Chocolate has perhaps the most complex flavor of any food in the world. With the running count now numbering at least 40,000 compounds found in cacao/cocoa beans, this means that even the simply fermented “cocoa bean comprises more detectable and resolvable analytes than any other processed food thus investigated (Milev et al, Food Research International, 2014).”  This is undoubtedly part of the reason that scientists struggle to tell us exactly which of the thousands of compounds give chocolate its magnificent, delectable and unmistakable flavor. It is perhaps most likely that this quintessential chocolate aroma is due to a combination of the many chemicals produced during roasting through various Maillard reaction pathways, but it may also potentially be due to an as yet undiscovered compound present at a very low concentration, yet still perceptible due to its very low odor threshold. And so it is at the start of the 21st century, as we find ourselves at the dawn of space tourism, regularly cloning plants and animals, and building supercomputers smaller than wristwatches, that we still can’t fully explain why chocolate is so gosh darn chocolaty.

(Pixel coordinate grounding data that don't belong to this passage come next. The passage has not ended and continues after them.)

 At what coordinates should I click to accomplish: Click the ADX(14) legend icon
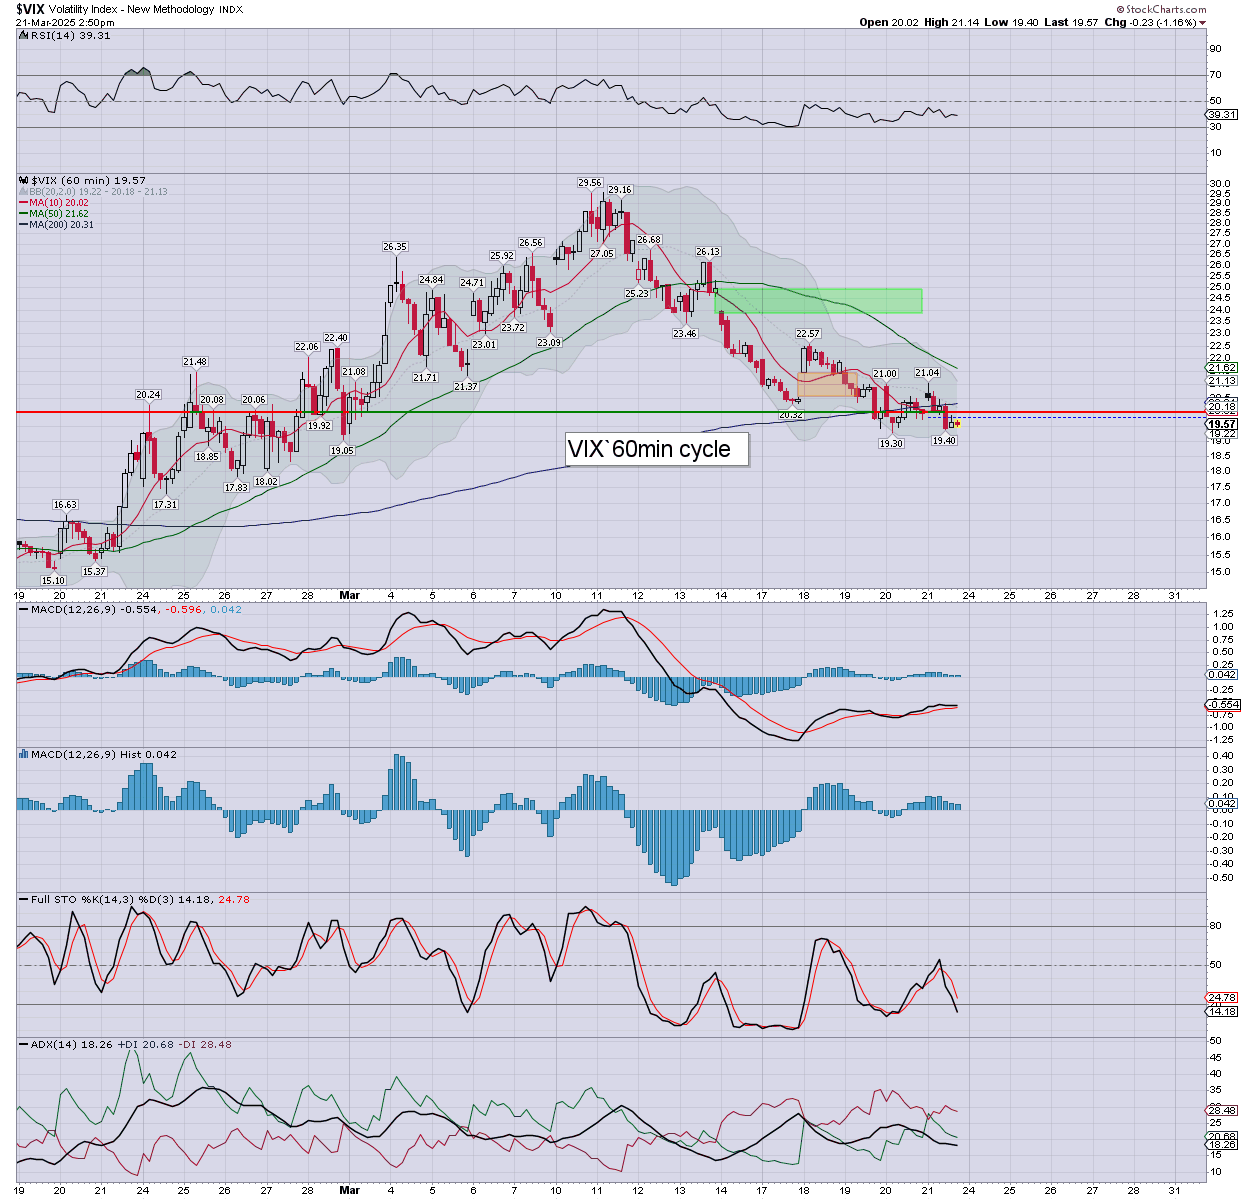coord(22,1045)
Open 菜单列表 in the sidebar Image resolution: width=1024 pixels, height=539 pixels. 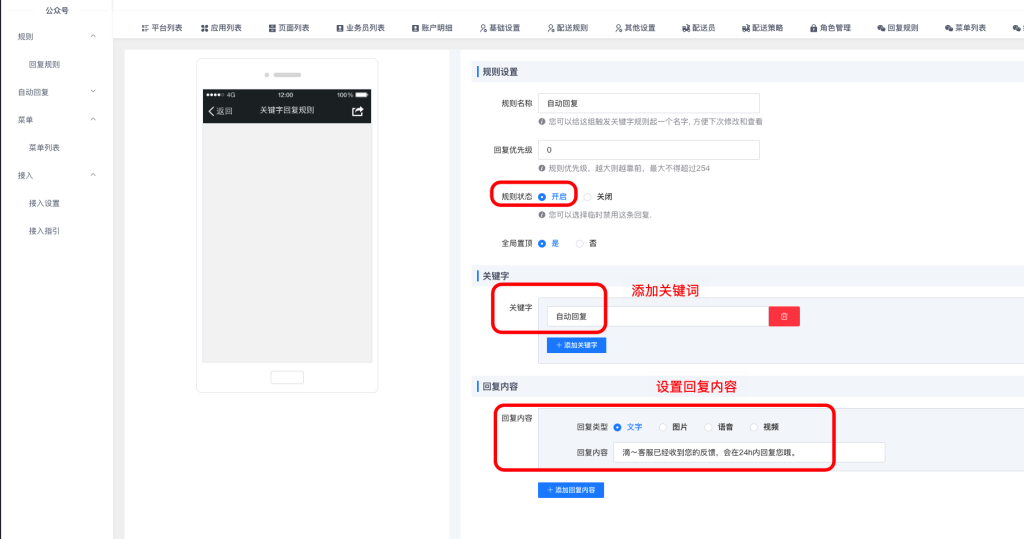coord(44,148)
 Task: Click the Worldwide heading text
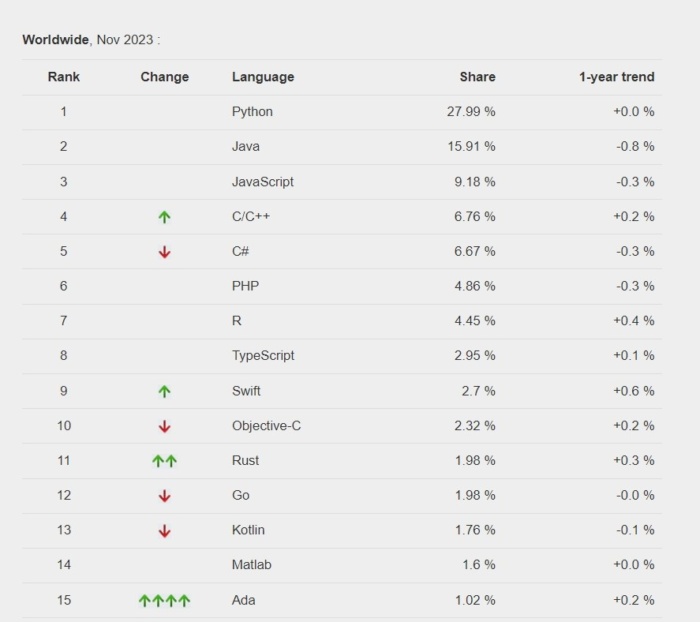click(x=55, y=40)
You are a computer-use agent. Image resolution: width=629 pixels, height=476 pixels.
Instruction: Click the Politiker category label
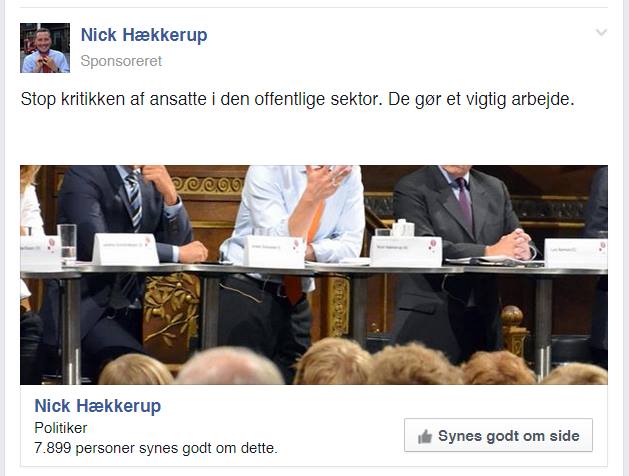coord(61,428)
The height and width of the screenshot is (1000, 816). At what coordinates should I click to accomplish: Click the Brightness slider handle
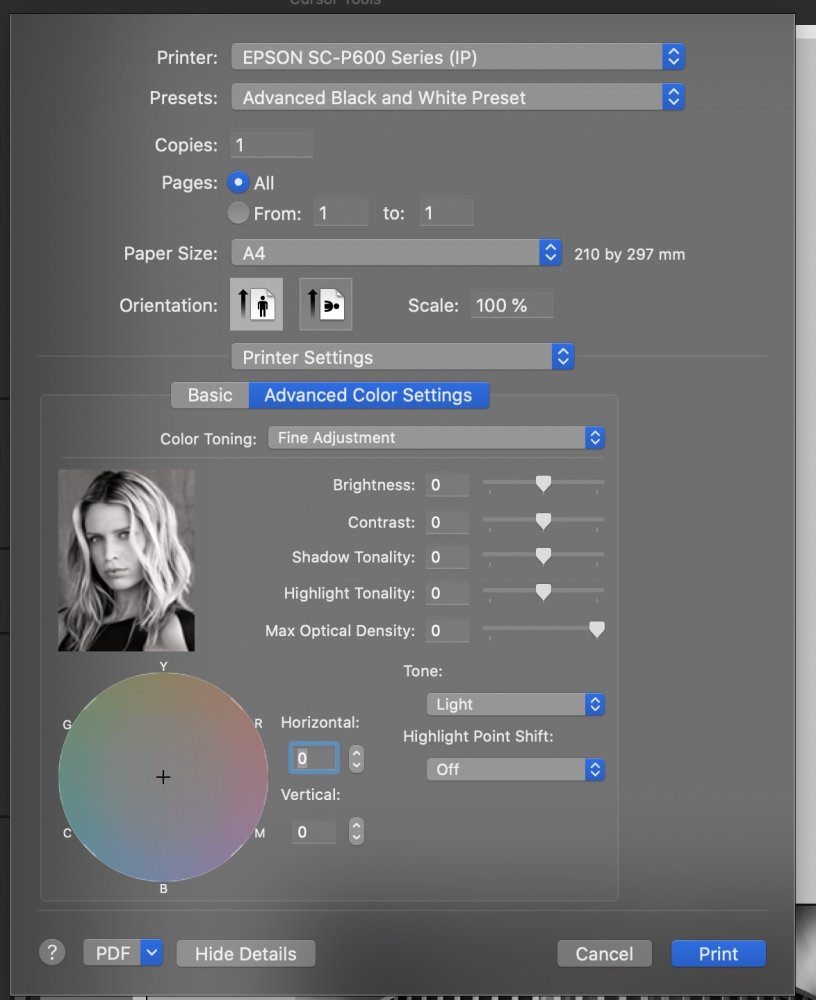click(x=543, y=484)
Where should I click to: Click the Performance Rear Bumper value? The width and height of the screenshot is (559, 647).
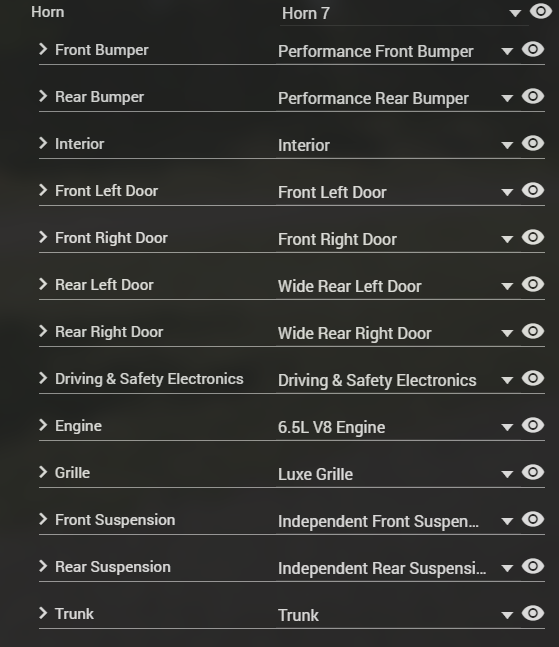click(x=373, y=99)
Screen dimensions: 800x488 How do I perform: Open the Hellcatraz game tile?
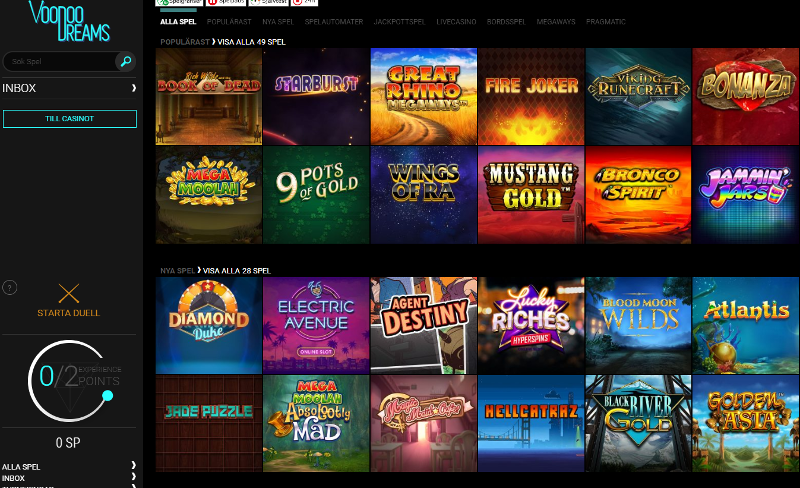[531, 423]
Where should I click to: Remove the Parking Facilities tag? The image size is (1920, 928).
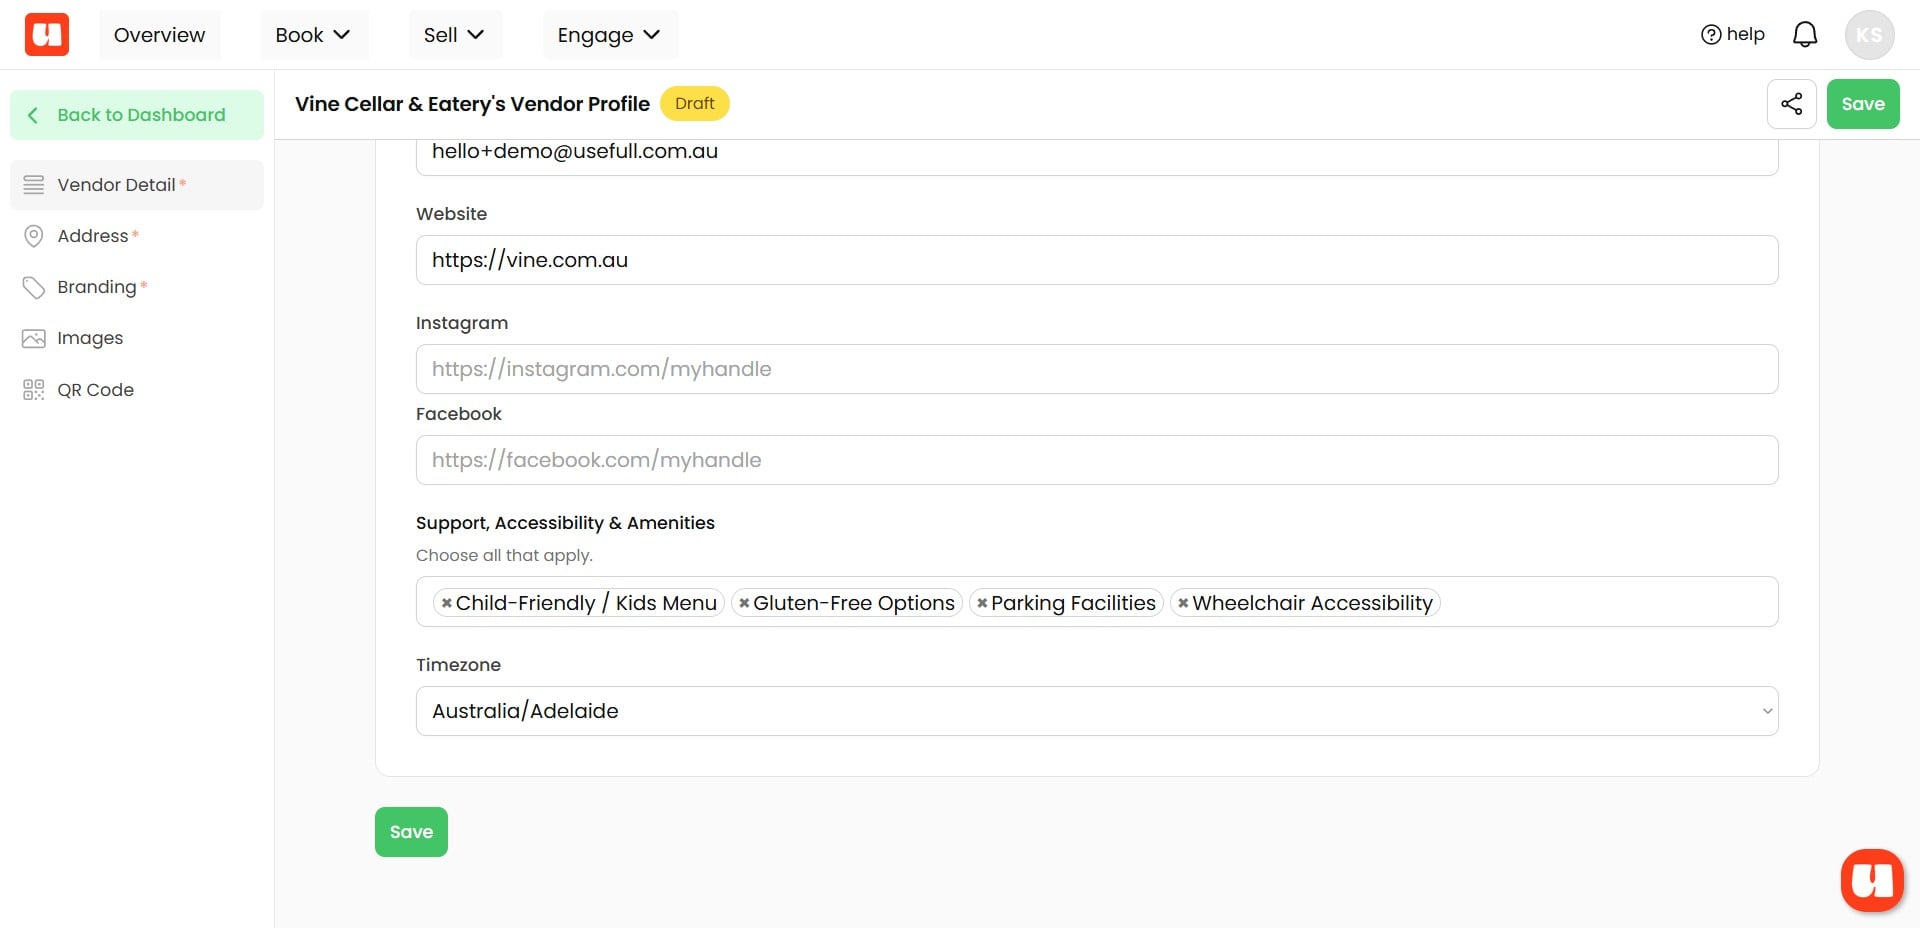[x=982, y=603]
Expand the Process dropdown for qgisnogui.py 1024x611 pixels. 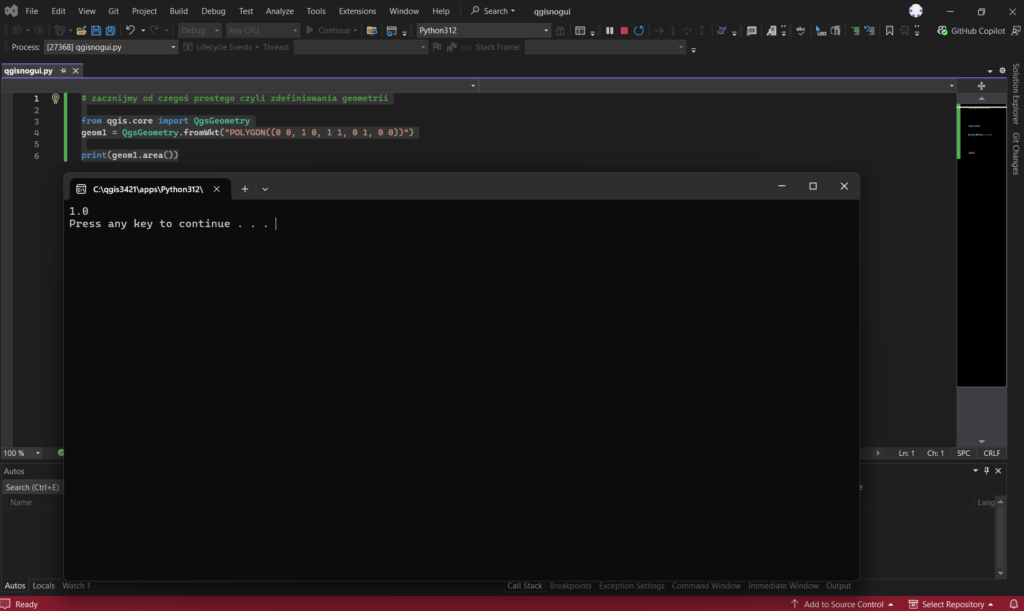pyautogui.click(x=173, y=47)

However, even though there is so much we still don’t understand about chocolate, we do know that many people, if asked to choose between their favorite chocolate and any other beloved food, would not hesitate to choose what Carolus Linnaeus regarded as “food of the gods” (i.e., Theobroma cacao), and this despite the fact that cacao cotyledons just off the tree taste incredibly bitter and astringent, and not chocolaty in the least. How does such a transformation from detestable to exceptional occur?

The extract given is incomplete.